** REQUIRED ACTION **
Starting from the first line below, count every line holding the word "agent", then state the total alone.

** RECORDS SHOWN **
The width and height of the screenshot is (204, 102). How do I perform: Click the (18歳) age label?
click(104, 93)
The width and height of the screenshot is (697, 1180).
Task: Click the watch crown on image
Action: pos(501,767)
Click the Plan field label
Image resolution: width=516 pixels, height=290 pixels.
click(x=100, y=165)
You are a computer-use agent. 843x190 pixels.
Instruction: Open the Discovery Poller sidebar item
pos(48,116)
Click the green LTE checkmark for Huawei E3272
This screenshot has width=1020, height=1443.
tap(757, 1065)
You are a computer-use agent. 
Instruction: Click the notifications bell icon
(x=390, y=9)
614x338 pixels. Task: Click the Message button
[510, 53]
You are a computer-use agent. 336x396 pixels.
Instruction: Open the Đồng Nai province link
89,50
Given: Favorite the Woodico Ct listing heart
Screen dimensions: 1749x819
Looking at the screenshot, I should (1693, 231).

...

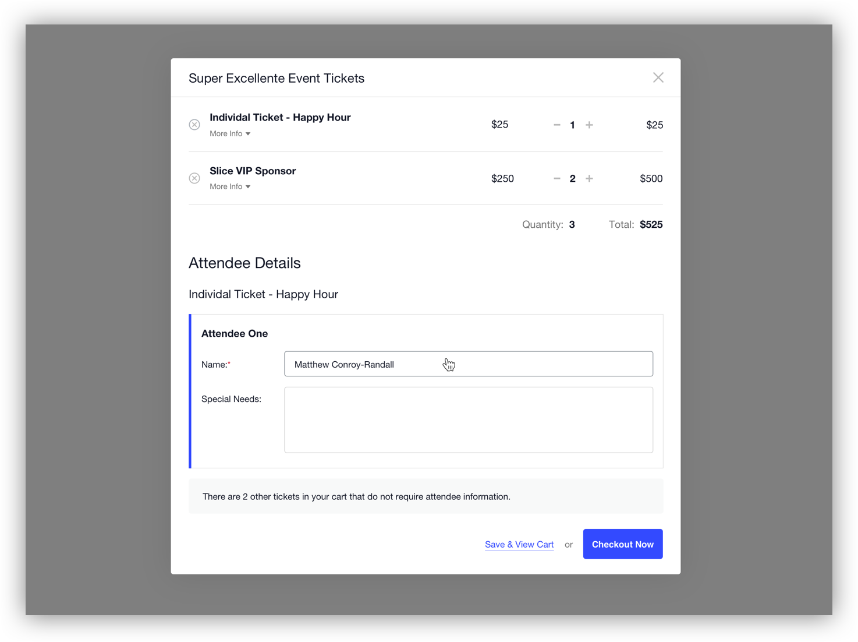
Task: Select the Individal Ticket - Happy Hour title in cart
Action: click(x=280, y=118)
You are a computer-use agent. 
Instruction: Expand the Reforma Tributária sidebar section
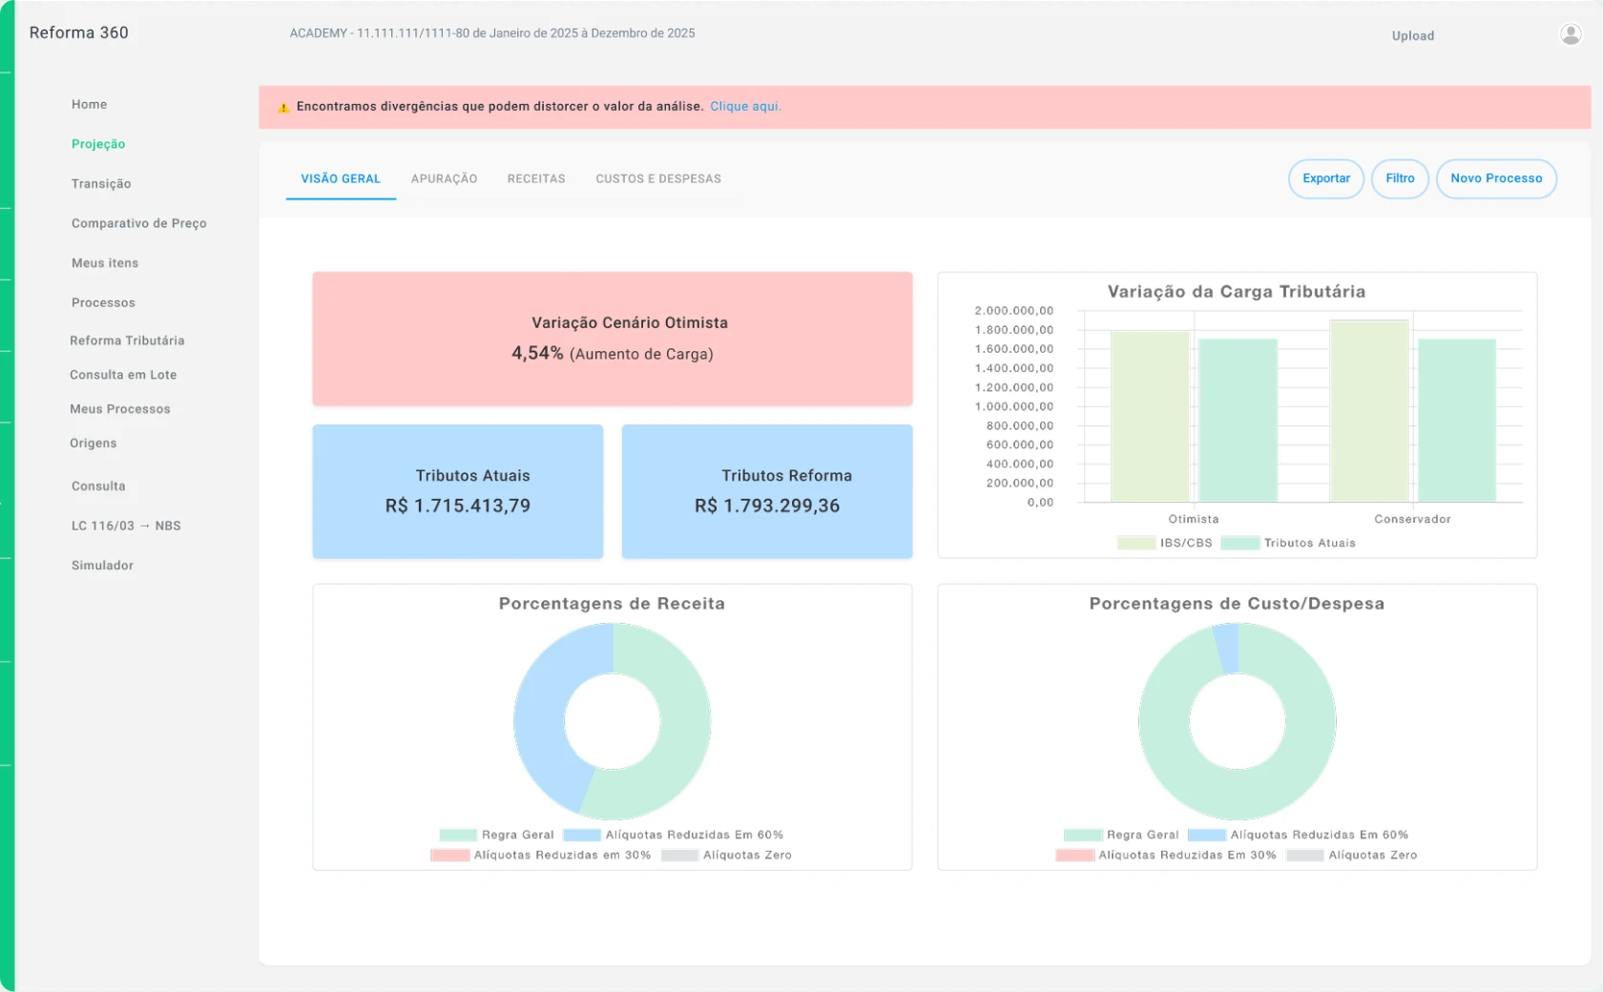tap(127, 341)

** ANSWER FOR THIS EXERCISE **
4